Wool Centre owes wool farmers M160m

KANANELO BOLOETSE
MASERU – Thaba-Bosiu Wool Centre owes wool and mohair farmers over M160 million but the ministry of small business development yesterday allayed growing fears the agent was broke, saying the situation was under control.
“All taken care of,” Lerata Pekane, Principal Secretary (PS) in the ministry of small business development told Public Eye yesterday amid mounting pressure by the farmers for the government to take decisive action against the centre.
Pekane said he was happy with how the wool centre was conducting business at the moment, despite the controversy surrounding it.
He suggested that the controversy was manufactured against the ongoing project by government detractors to want to instil fear and distrust.
“This is an economic warfare and I am no longer bothered by critics’ malicious, unfounded comments. I am, however, very willing to engage with people who genuinely need to talk about this issue, not people who just want to cause a stir on social media,” he said.

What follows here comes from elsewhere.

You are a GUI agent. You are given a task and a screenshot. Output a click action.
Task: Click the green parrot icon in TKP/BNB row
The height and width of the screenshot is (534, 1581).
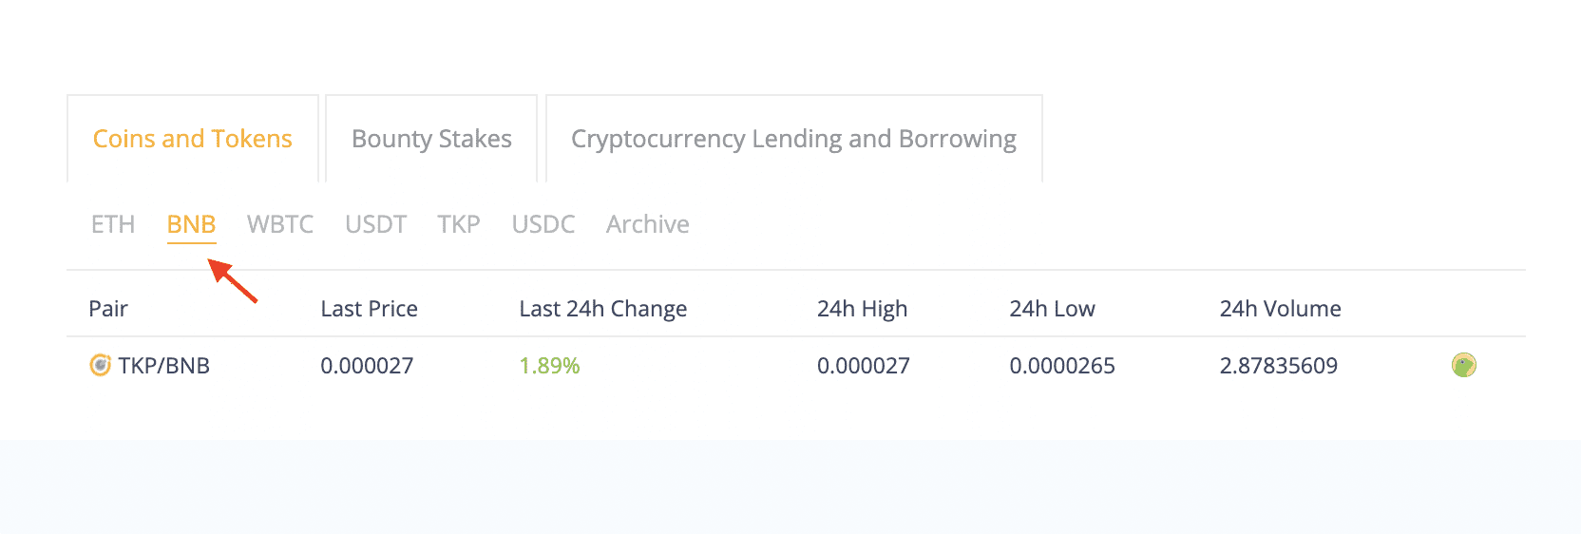click(x=1464, y=365)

In a statement on Wednesday, the ministry said the estimated number of wool and mohair farmers in the country is about 40,000 but only 13,000 took their wool and mohair to the Lesotho Wool Centre (LWC) at Thaba-Bosiu which held its first auction in November last year ending the decades-long practice of selling the commodities outside the country.
LWC is a joint venture between the Lesotho National Wool and Mohair Growers Association (LNWMGA) and Maseru Dawning established as part of the International Fund for Agricultural Development (IFAD) – supported Wool and Mohair Promotion Project.
The joint venture was established to increase farmers’ financial returns from the sales as they bypass the middleman.
Ministry of small business development also indicated on Wednesday that an average production is about 45,000 bales per year but only 18,554 bales were received by LWC, suggesting that other farmers decided to withhold theirs or probably sent it somewhere illegally.
Of the 18,554 bales received by LWC, “7,900 bales have already been sold for M183 million, average of M23,164.56 per bale,” the ministry further indicated.
It said M16 million has already been paid to some 1,740 farmers.
This means 11,260 farmers are still awaiting their payments.
But the ministry said M80 million “or so will be paid in the next week to two”.
“This money will be paid to some 10,000 or so farmers,” it added.
It said out of the 22 normal classes of wool received by the LWC, only 13 of those have been auctioned.
The ministry also claimed that “there were attempts to sabotage the new government policy by the forces that are against it but they failed”.
The statement read: “Did you know that it was reported that the size of the wool and mohair industry (direct sales, not including indirect spin offs) was about M450 million annually, but based on our numbers we can safely tell you it is M1.042 billion based on 45,000 bales at M23,164.56 per bale?
“Did you know that they call wool and mohair industry subsistence farming? What is subsistence about a M1 billion industry in a small country like Lesotho?”
Wool and mohair industry, and the LWC came under the spotlight last year when government unilaterally introduced new regulations designed to boost the local industry.
Under the new regulations, which came into effect in September, farmers are obliged to sell their produce at LWC only. Sales were previously conducted at Port Elizabeth in South Africa via wool brokerage BKB.
Local wool and mohair growers under the banner of the Lesotho National Wool and Mohair Growers Association (LNWMGA) opposed implementation of the regulations which they said were meant to favour an Australian-Chinese private businessman Stone Shi who manages the centre.
The farmers said the centre amounts to a monopoly.
Matters came to a head this month when furious farmers who had sent their produce to the centre last year blasted it for failing to pay them before end of 2018, as promised.
The farmers also accused the centre of not stipulating the total amount of money they were supposed to get for their produce.
Rumours started floating around on the internet that the cabinet subcommittee on wool and mohair, Stone Shi and the Chief Executive Officer of Standard Lesotho Bank Mpho Vumbukani had a meeting this week at which Stone Shi confessed that he did not have money to pay the farmers.
These allegations were denied by Pekane yesterday.
Standard Lesotho Bank did not respond to an email this paper sent while minister of small business development Chalane Phori’s phone rang unanswered.
The centre this week apologised to farmers for delaying their payments and pleaded for patience while it works to address teething challenges that have resulted in payment delays.
The Court of Appeal this month also dismissed a case in which the farmers were attempting to have the 2018 wool and mohair regulations nullified.
The matter was filed by Mohlalefi Moteane, Farmers Rock Wool and Mohair, Mahloenyeng Trading and Highland Wool and Mohair on January 18, after the High Court had dismissed their case last year.